George W. Bush acudió apesadumbrado al memorial celebrado para las víctimas de Virginia Tech, la universidad donde 32 personas murieron tiroteadas en abril del 2007. Barack Obama lloró tras el infame asesinato de 20 niños de primaria y seis adultos en la escuela de Sandy Hook en el 2012; subió al púlpito en el 2015 para redimir como un sacerdote a los nueve feligreses asesinados en la iglesia de Charleston; y condenó un año después los intereses tóxicos y el politiqueo que impiden regular seriamente las armas en Estados Unidos al rendir tributo en Orlando a las 49 víctimas de la masacre en la discoteca gay Pulse. Ahora le ha tocado el turno a Donald Trump, que el miércoles viajó a Las Vegas para rendir tributo a los 59 fallecidos y más de 500 heridos del tiroteo más letal de la historia moderna del país.

A diferencia de sus predecesores, Trump tiene un verdadero problema de empatía. No sabe cómo consolar a la gente demostrándoles cariño y compasión. Él mismo ha dicho alguna vez que padece germofobia, una aversión patológica a los gérmenes y la suciedad, un trastorno que explicaría por qué huye de los abrazos y raciona tan cicateramente los apretones de manos. En Puerto Rico quedó de manifiesto. Trump acudió a un centro de distribución de ayuda para los damnificados del huracán 'María' y se dedicó a tirarles al aire rollos de papel como si estuviera jugando al baloncesto, en lugar de escuchar sus historias y regalarles un poco de calor físico.

Un rato más tarde, en una entrevista con Fox News, se dedicó a alabar la “increíble” respuesta de su Administración y se mostró “muy orgulloso" de que no se hayan perdido cientos de vidas “como en una verdadera catástrofe”, dijo refiriéndose al 'Katrina', como si la devastación en Puerto Rico fuera insignificante. Esa actitud no es nueva. Durante su visita a la Tejas anegada por la tormenta tropical 'Harvey', no se reunió con ninguna víctima ni puso el pie en los barrios y pueblos anegados, un despropósito en términos de relaciones públicas.

——

* TAREA: ¿Puedes retomar el artículo sobre la falta de empatía de Trump ante las tragedias y seguirlo desde su última oración?

* DATOS DE ORIGEN:
——

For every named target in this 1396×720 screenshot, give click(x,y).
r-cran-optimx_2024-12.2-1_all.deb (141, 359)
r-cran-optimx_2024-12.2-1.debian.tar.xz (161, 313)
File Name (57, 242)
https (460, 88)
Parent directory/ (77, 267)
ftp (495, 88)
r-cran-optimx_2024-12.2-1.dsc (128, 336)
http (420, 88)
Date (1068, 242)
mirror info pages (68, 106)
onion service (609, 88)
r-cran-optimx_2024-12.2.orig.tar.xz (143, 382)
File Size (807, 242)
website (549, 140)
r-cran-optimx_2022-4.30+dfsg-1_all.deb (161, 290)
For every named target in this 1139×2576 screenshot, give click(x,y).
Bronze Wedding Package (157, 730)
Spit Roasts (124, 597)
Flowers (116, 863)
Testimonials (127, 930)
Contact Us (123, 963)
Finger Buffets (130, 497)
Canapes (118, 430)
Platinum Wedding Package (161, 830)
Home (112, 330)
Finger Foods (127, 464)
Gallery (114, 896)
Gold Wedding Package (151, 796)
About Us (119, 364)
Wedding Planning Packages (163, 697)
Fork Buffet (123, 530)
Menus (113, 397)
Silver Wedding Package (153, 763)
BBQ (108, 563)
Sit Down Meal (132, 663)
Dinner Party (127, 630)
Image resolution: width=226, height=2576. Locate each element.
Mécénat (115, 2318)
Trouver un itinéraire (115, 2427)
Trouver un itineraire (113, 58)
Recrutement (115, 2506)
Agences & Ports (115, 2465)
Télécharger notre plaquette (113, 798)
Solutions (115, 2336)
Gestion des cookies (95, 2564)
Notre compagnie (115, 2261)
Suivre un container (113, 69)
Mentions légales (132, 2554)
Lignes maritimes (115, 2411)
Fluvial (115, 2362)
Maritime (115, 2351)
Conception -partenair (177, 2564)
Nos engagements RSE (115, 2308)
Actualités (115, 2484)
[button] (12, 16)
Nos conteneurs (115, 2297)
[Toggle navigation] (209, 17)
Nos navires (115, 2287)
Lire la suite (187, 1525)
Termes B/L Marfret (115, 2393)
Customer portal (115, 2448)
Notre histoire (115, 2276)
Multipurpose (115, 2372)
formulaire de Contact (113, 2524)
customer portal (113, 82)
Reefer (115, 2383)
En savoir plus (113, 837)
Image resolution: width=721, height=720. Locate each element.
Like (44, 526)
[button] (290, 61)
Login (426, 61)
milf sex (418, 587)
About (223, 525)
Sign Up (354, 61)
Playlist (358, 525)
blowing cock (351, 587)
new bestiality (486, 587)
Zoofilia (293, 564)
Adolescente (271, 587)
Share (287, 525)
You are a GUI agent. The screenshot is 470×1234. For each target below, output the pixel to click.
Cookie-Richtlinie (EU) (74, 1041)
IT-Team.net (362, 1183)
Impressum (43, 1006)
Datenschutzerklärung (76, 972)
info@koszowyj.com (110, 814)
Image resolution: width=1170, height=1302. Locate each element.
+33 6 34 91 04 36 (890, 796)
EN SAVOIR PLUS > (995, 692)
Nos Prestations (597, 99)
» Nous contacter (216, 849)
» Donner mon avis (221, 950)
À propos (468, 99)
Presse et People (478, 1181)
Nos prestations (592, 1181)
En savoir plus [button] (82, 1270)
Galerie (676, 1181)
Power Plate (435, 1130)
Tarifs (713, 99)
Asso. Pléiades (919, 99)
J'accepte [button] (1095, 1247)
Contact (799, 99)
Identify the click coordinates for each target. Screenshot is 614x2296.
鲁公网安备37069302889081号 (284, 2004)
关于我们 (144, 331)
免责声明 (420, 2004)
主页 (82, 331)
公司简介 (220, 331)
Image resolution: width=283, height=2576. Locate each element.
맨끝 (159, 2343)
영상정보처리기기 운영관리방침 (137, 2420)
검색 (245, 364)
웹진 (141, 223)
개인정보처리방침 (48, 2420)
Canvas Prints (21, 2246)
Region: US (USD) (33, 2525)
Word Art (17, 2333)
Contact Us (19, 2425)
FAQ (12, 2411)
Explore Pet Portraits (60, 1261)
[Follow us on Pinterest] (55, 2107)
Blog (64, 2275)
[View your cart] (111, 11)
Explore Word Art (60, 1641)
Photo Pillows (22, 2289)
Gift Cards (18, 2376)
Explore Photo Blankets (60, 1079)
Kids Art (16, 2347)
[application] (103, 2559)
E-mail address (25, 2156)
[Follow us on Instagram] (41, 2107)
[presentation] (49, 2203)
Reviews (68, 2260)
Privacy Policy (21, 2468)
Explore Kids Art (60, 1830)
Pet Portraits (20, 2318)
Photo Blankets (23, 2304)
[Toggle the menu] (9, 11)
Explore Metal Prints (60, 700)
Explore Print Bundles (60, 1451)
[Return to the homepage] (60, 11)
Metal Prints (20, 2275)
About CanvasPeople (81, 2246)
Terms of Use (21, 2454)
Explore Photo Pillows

——

* RESPUESTA:
Esta vez el presidente, que viajó a Las Vegas acompañado nuevamente por su esposa Melania, visitó a los heridos del tiroteo en un hospital. “En lo personal, este es un día muy muy triste para mí”, había dicho antes de subir al avión. Pero una vez más dedicó más tiempo a alabar el “increíble profesionalismo” y “heroísmo” de los médicos y la policía que a reconfortar a las víctimas y por extensión al país. “Cuando ves el trabajo que han hecho, te sientes muy orgulloso de ser americano”, dijo en una breve comparecencia ante los medios. “Nos hemos reunido con unas cuantas personas, tienen mucha suerte de estar aquí”, afirmó refiriéndose a los heridos. “Siempre estaremos a su lado”, añadió retóricamente.

De las leyes de control de armas, no quiso hablar, siguiendo el guion de la Asociación Nacional del Rifle y el Partido Republicano, que cada vez que hay una masacre desactivan los intentos de reabrir debate, acusando a aquellos que lo hacen de querer politizar la tragedia. “No quiero hablar hoy de eso”, dijo Trump.

Interrogatorios

Mientras el presidente visitaba la ciudad, los investigadores siguen tratando de dilucidar los motivos que llevaron al jubilado de 64 años Stephen Paddock a perpetrar semejante carnicería entre los asistentes a un festival de música country. Las autoridades están interrogando a su novia, Marilou Danley, que se encontraba en Filipinas de viaje cuando se produjo el suceso. Sus hermanas han dicho a la CNN que fue Paddock quien le incitó a marcharse del país unos días. “La mandó fuera para que no fuera capaz de interferir con lo que estaba planeando”, han declarado a la cadena de noticias. Por el momento, la policía no cree que estuviera involucrada en el crimen.

De lo que no hay duda es que el asesino, al que Trump ha definido como “un hombre enfermo y demente”, lo había planificado todo de manera extremadamente minuciosa. Cuando llegó el jueves al hotel Mandalay Bay, colgó en el pomo la señal de ‘No molestar’ para evitar que entraran los servicios de limpieza y descubrieran el arsenal que guardaba en la suite. Luego se las ingenió para colocar dos cámaras de vigilancia en el pasillo y otra en la mirilla de la puerta con el fin de monitorizar la posible llegada de la policía o de la gerencia del hotel. Dentro tenía 23 armas, muchas de ellas rifles semiautomáticos, y cientos de rondas de munición.